== Segment start ==

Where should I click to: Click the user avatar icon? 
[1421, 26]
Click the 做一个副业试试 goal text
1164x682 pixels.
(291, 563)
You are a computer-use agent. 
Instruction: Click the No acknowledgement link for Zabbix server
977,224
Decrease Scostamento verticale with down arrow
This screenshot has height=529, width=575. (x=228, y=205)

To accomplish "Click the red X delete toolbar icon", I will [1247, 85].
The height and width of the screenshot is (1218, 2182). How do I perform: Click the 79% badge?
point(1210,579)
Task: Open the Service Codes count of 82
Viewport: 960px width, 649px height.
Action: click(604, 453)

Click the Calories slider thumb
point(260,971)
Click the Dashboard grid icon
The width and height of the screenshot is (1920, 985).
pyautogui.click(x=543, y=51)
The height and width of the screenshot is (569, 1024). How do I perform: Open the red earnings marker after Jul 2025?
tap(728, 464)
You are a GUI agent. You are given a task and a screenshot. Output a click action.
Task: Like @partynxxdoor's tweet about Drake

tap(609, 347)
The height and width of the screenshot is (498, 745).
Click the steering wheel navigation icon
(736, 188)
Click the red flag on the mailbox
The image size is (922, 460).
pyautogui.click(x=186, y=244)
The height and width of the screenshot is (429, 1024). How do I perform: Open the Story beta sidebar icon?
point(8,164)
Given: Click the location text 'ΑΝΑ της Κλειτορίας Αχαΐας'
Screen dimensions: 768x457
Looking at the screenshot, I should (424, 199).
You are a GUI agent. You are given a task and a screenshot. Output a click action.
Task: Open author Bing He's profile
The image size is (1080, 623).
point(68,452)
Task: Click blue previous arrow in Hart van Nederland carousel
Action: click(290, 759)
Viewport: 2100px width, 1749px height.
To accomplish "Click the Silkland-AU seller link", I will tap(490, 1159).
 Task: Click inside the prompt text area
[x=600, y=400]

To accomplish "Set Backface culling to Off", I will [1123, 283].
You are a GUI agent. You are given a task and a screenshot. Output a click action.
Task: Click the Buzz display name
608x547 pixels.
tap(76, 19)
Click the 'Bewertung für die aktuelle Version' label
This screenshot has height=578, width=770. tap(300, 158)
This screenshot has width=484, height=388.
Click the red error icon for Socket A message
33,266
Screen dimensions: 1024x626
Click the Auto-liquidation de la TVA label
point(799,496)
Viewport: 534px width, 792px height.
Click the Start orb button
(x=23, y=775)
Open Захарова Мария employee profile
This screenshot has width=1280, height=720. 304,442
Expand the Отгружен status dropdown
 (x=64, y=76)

== Segment end ==

Nothing but the lines from the line that contains "Task: Open author Bing He's profile" to the last line of the records above should appear in the answer; please copy them exactly.

Task: Open author Bing He's profile
The image size is (1080, 623).
point(68,452)
Task: Click blue previous arrow in Hart van Nederland carousel
Action: click(290, 759)
Viewport: 2100px width, 1749px height.
To accomplish "Click the Silkland-AU seller link", I will tap(490, 1159).
 Task: Click inside the prompt text area
[x=600, y=400]

To accomplish "Set Backface culling to Off", I will [1123, 283].
You are a GUI agent. You are given a task and a screenshot. Output a click action.
Task: Click the Buzz display name
608x547 pixels.
tap(76, 19)
Click the 'Bewertung für die aktuelle Version' label
This screenshot has height=578, width=770. tap(300, 158)
This screenshot has width=484, height=388.
Click the red error icon for Socket A message
33,266
Screen dimensions: 1024x626
Click the Auto-liquidation de la TVA label
point(799,496)
Viewport: 534px width, 792px height.
Click the Start orb button
(x=23, y=775)
Open Захарова Мария employee profile
This screenshot has width=1280, height=720. 304,442
Expand the Отгружен status dropdown
 (x=64, y=76)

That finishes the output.